## EXERCISE GOAL:
In the journal entry, where did the writer find the book?
--- PASSAGE SHOWN Enclosed Below ---
Journal Entry 1 by wingGoryDetailswing from Nashua, New Hampshire USA on Wednesday, June 10, 2020
I found this book in this Little Free Library in Merrimack NH, after seeing a note in this book's JEs - the finder's late mother-in-law had wanted her own books distributed to LFLs, and the finder invited me to pick some up for BookCrossing. I left a note in the LFL to let the finder know, as they hadn't created a BC account yet; will move this book along in memory of a fellow book-lover from San Diego CA!

I chose this one because I enjoy travel-essay/memoir books, and this one sounded especially fun - its subtitle is "Discovering the World . . . via Its Most Dangerous Buses, Boats, Trains, and Planes"!

Later: Not quite what I expected - certainly NOT in the funny/snarky travel-writing vein at all. Much of it involves the author's introspection about why he travels so much, often at the expense of his family life, and his choice to deliberately take the most dangerous forms of transport in every country he can find seems... disturbing.
--- End of Enclosed PASSAGE SHOWN ---
--- STORED DATA Enclosed Below ---
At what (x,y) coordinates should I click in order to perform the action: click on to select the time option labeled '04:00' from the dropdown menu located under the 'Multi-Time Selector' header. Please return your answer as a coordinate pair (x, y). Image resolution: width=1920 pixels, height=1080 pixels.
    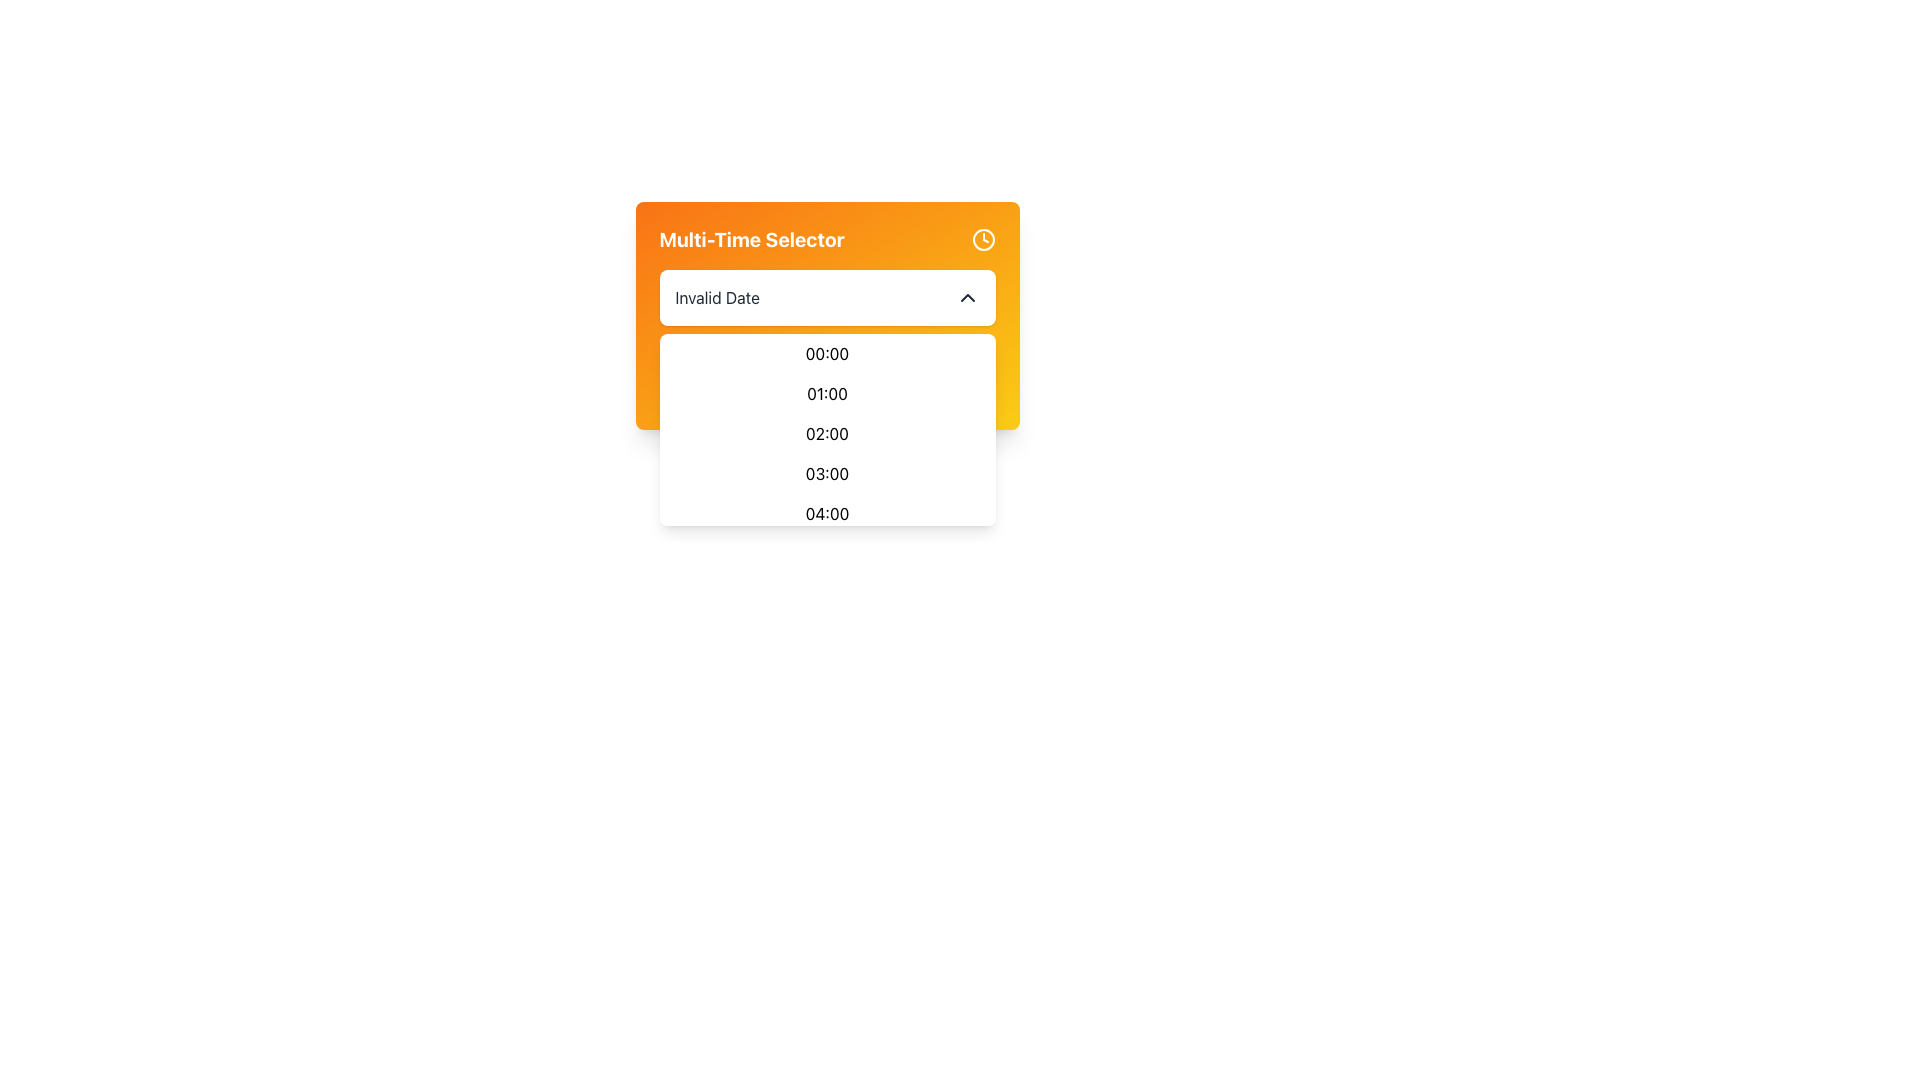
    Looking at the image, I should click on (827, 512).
--- End of Enclosed STORED DATA ---
--- STORED DATA Enclosed Below ---
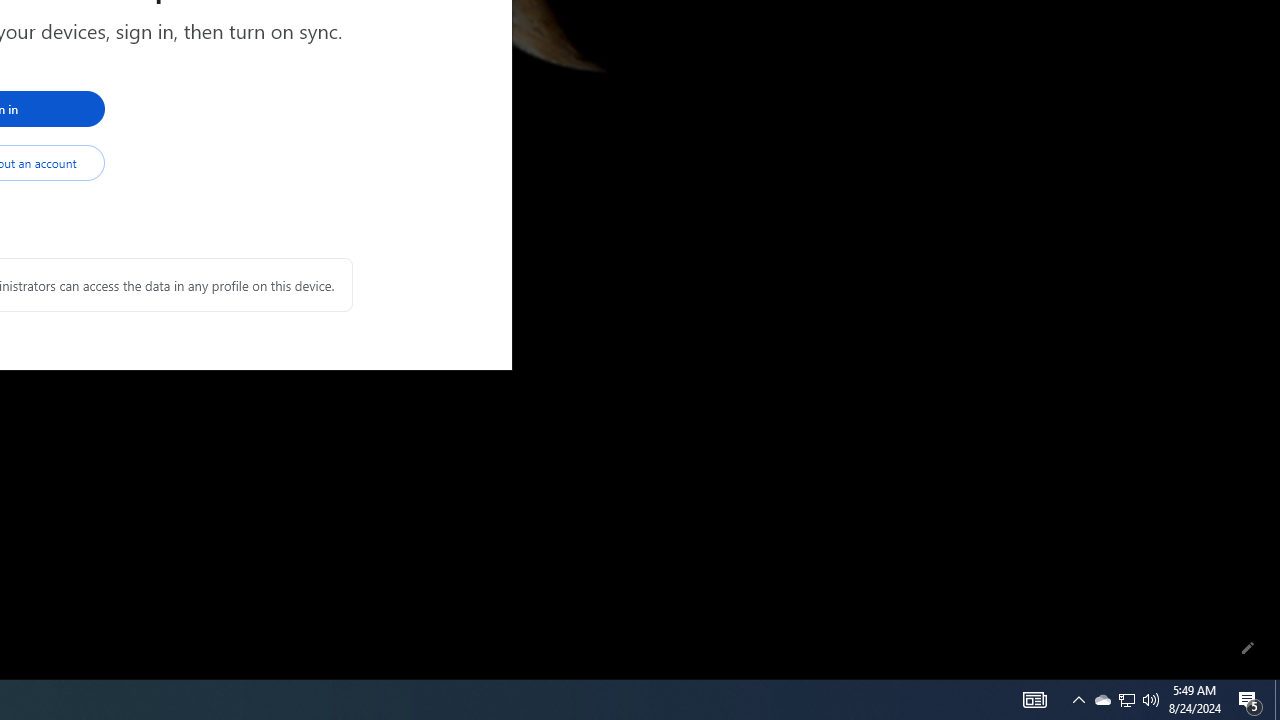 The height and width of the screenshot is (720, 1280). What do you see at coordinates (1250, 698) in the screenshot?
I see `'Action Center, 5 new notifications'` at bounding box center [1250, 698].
--- End of Enclosed STORED DATA ---
## RESPONSE FOR THIS EXERCISE:
In a Little Free Library in Merrimack, NH.